_The task:_ Below are records; extract exactly the lines from the one with "Click the 35% y-axis label" through the final line, including both, but drop the pictures.

_Stored data:_
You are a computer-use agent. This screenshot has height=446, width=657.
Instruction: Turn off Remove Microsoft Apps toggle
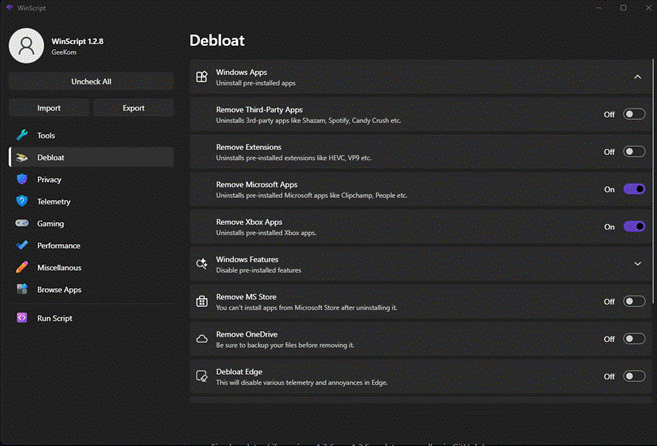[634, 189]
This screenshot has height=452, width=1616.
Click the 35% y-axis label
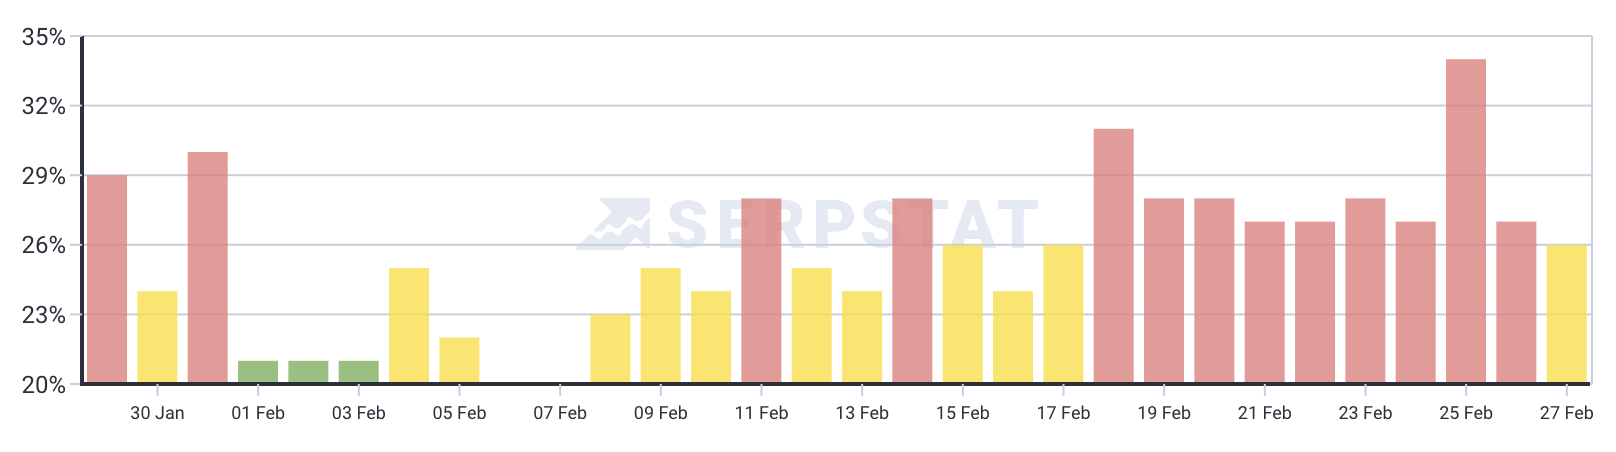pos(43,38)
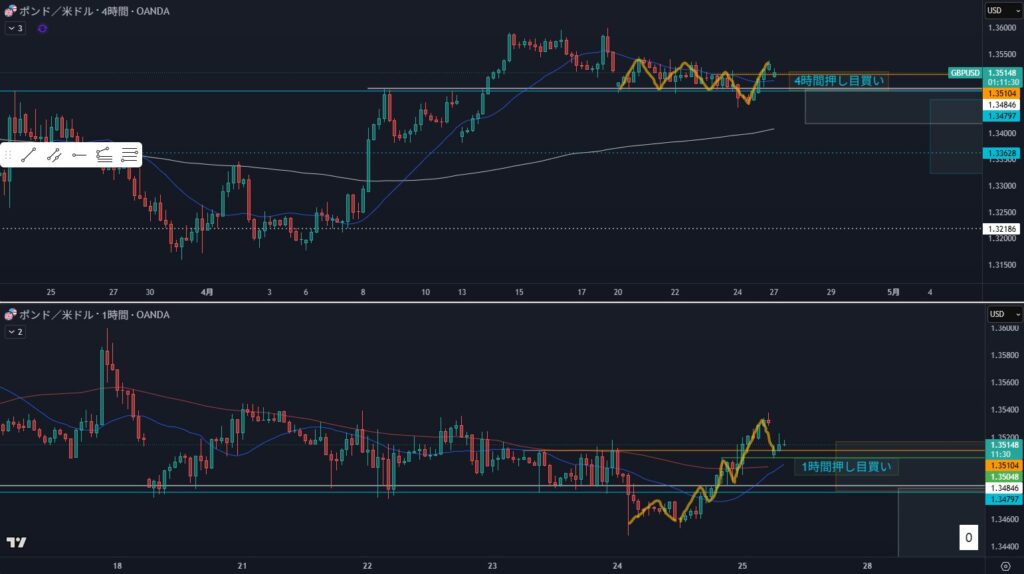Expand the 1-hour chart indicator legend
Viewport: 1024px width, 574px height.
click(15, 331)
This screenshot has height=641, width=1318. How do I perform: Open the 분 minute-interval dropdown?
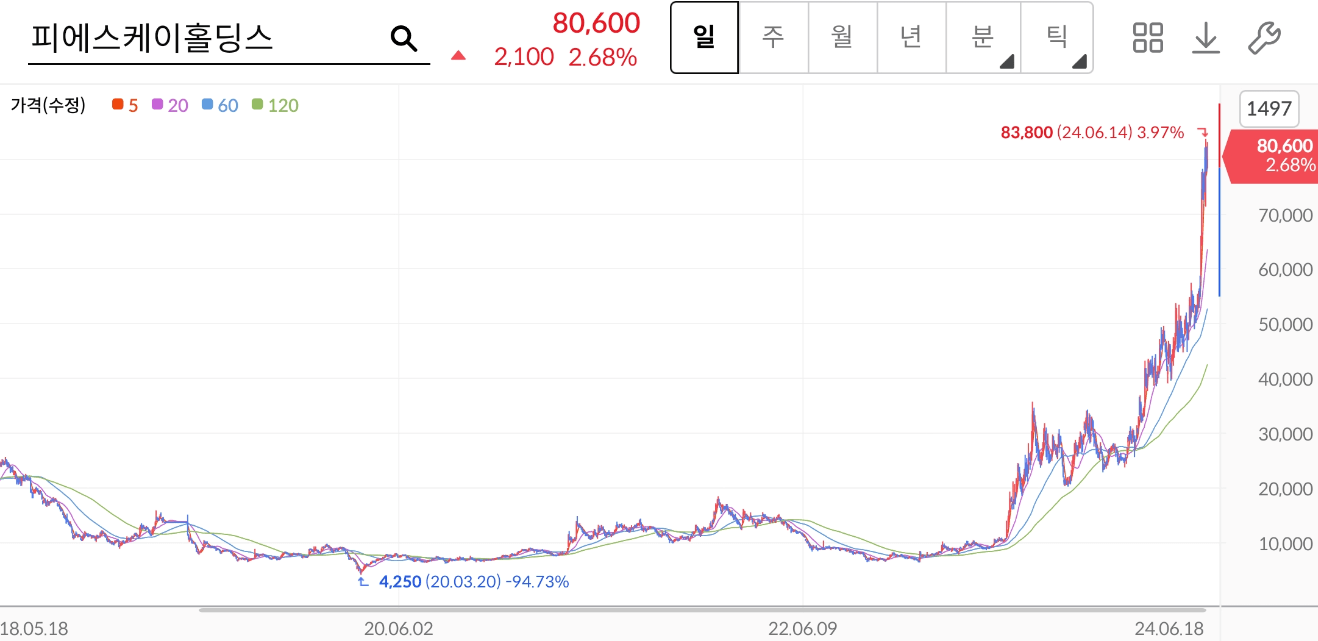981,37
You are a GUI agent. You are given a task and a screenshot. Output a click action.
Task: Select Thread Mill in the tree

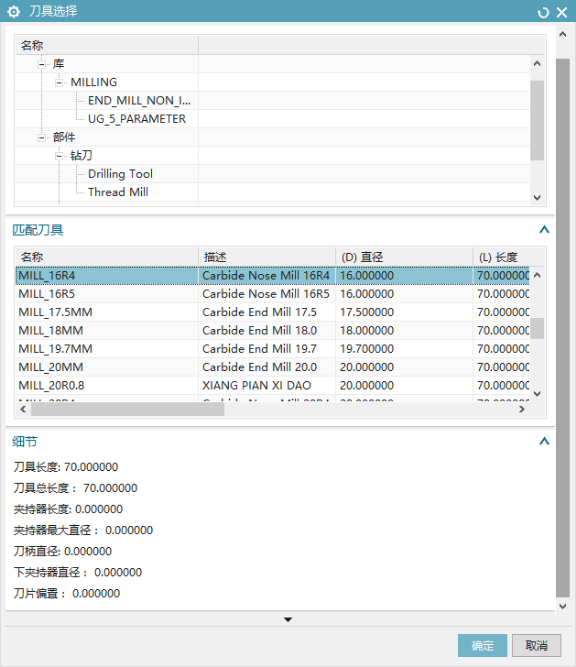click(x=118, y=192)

_Task result:_
Click the 35% y-axis label
pos(43,38)
Expand the 1-hour chart indicator legend
Viewport: 1024px width, 574px height.
click(15, 331)
This screenshot has height=641, width=1318. How do I perform: Open the 분 minute-interval dropdown?
981,37
You are a GUI agent. You are given a task and a screenshot. Output a click action.
Task: Select Thread Mill in the tree

click(x=118, y=192)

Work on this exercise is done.